*INSTRUCTIONS FOR THE TASK*: Give the count of lines in the records below that contain "agent", and say nothing more.

*PROVIDED MATERIAL*:
---

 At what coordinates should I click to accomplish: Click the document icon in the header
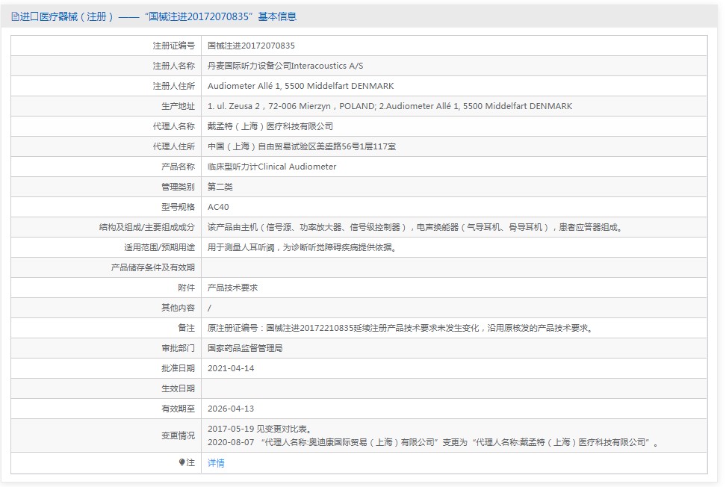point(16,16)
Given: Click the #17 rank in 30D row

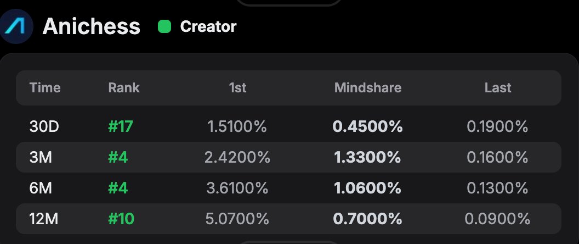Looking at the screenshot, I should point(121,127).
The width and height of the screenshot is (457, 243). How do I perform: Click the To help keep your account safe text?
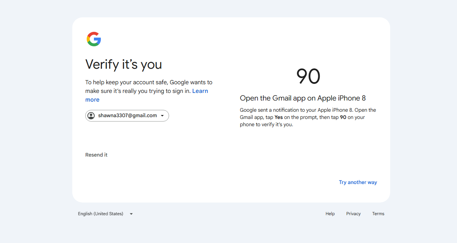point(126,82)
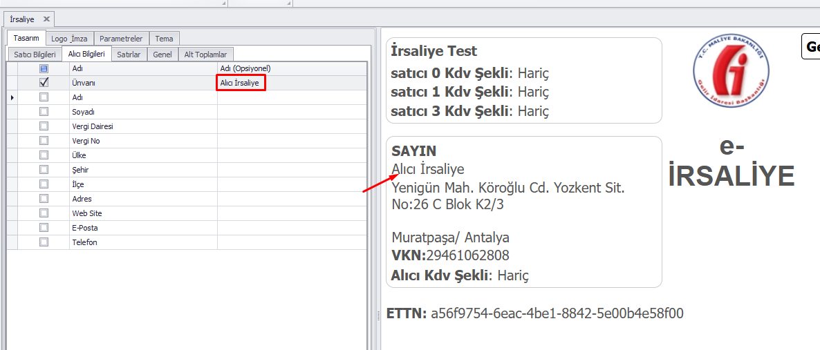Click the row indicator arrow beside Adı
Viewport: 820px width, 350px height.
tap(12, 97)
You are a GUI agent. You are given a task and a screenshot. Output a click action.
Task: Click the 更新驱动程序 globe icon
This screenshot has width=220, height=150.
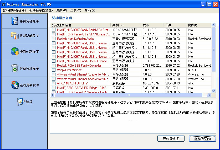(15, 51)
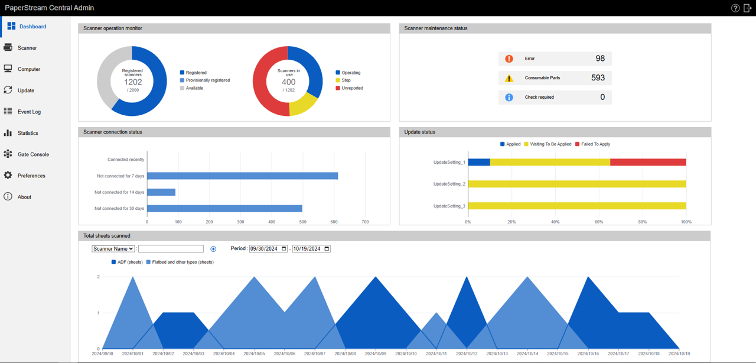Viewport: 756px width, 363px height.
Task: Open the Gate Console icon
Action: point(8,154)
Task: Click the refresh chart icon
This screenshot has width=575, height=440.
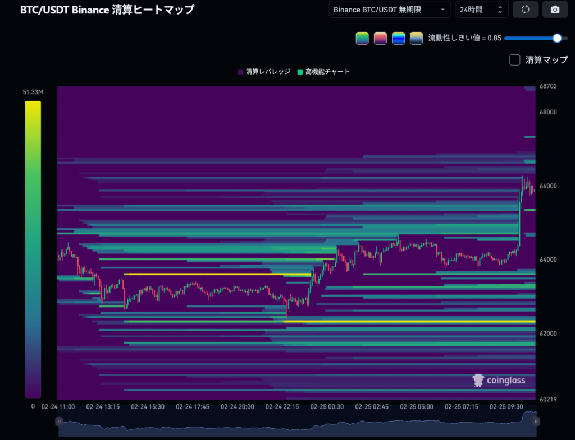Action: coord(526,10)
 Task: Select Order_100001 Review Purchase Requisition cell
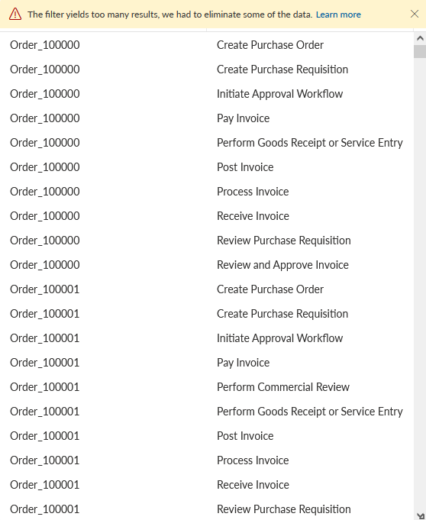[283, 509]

---

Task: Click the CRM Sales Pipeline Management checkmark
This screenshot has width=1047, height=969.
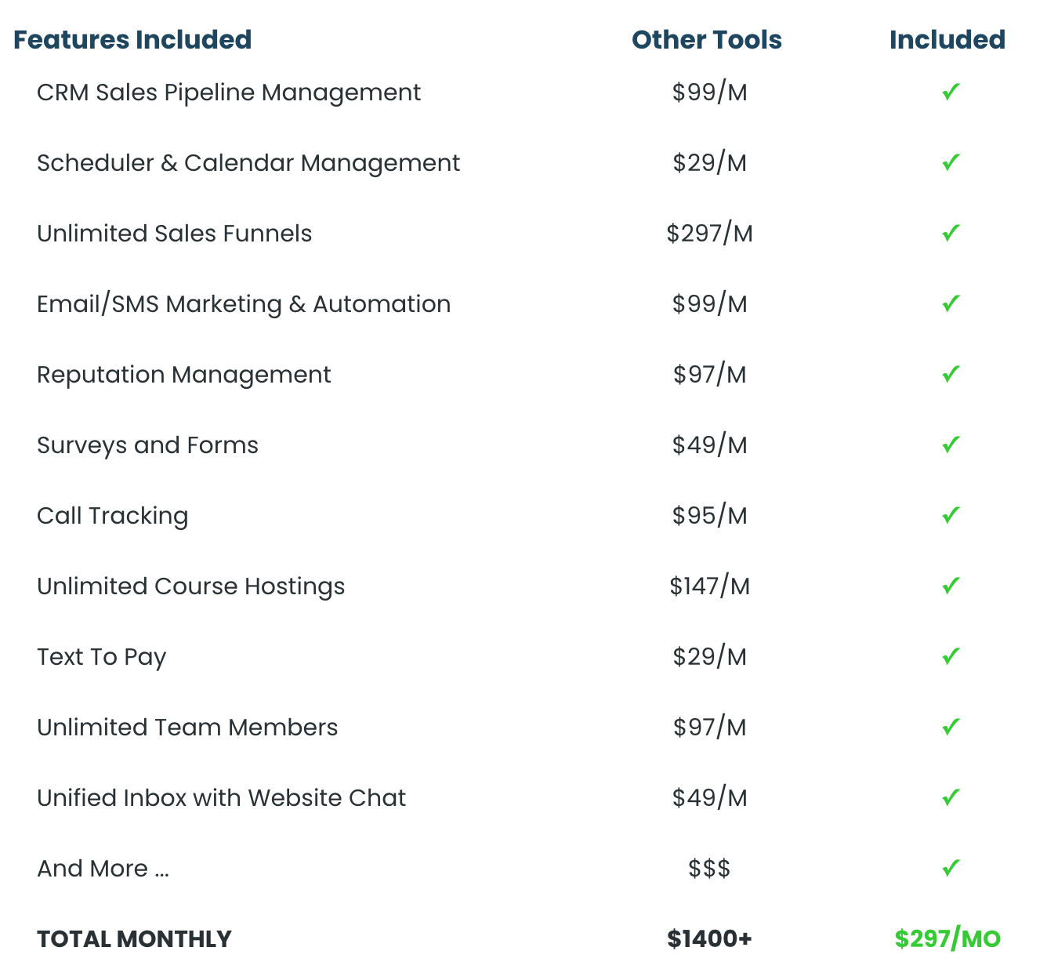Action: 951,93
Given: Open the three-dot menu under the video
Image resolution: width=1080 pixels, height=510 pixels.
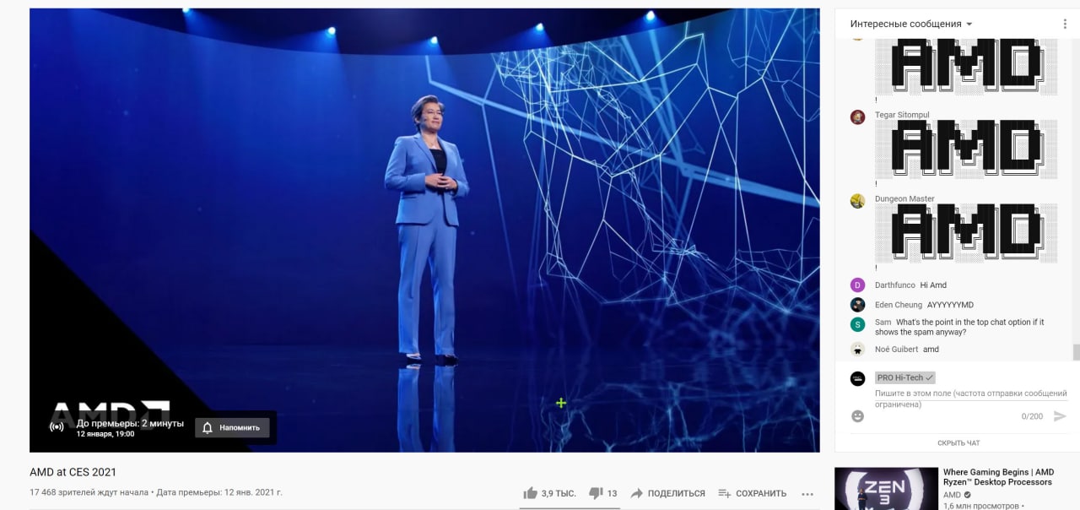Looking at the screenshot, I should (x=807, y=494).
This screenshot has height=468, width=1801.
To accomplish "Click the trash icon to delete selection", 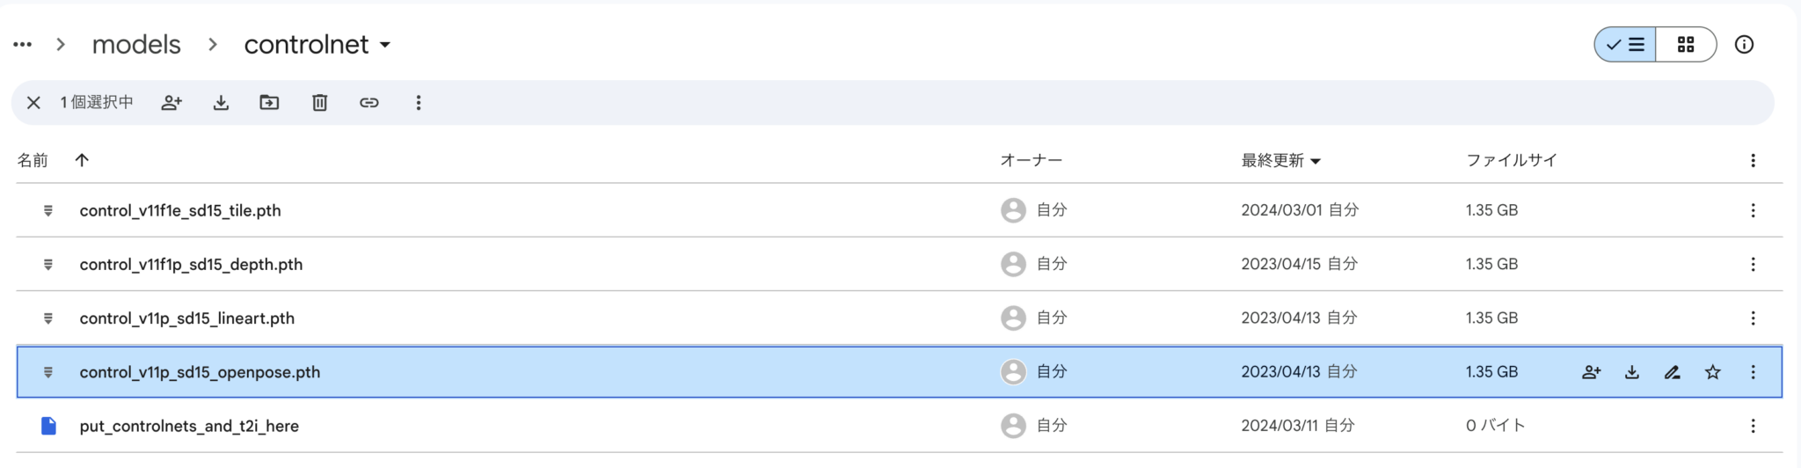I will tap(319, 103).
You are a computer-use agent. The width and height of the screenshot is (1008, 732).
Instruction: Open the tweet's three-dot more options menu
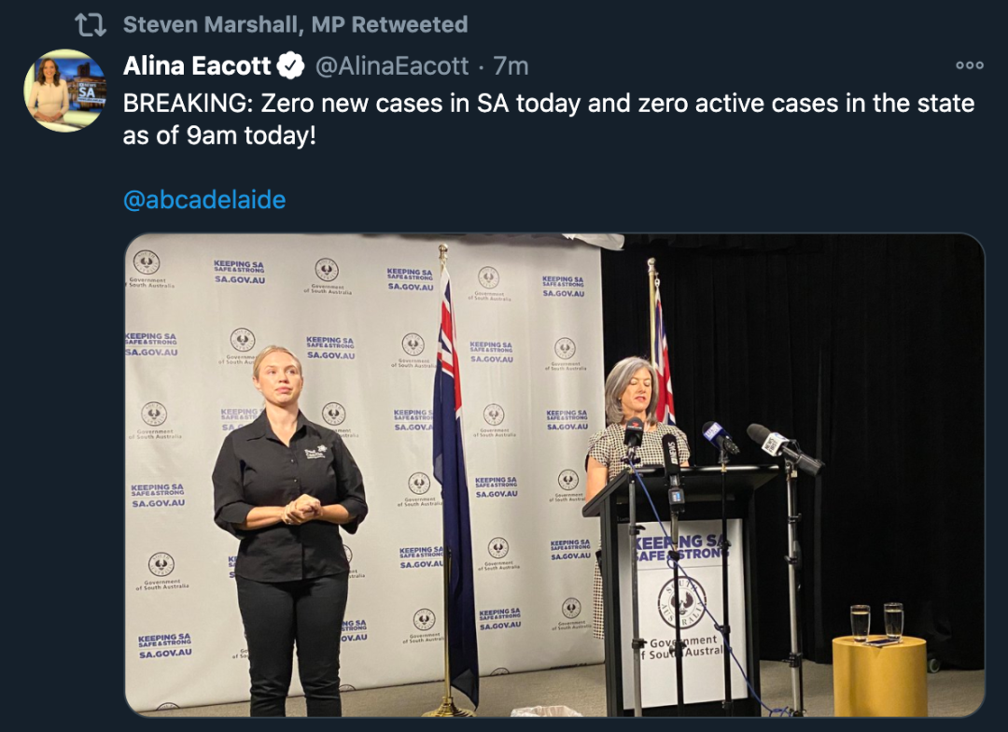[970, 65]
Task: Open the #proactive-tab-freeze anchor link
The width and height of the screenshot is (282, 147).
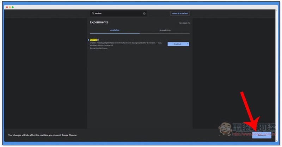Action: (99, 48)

---

*RESULT BELOW*: 2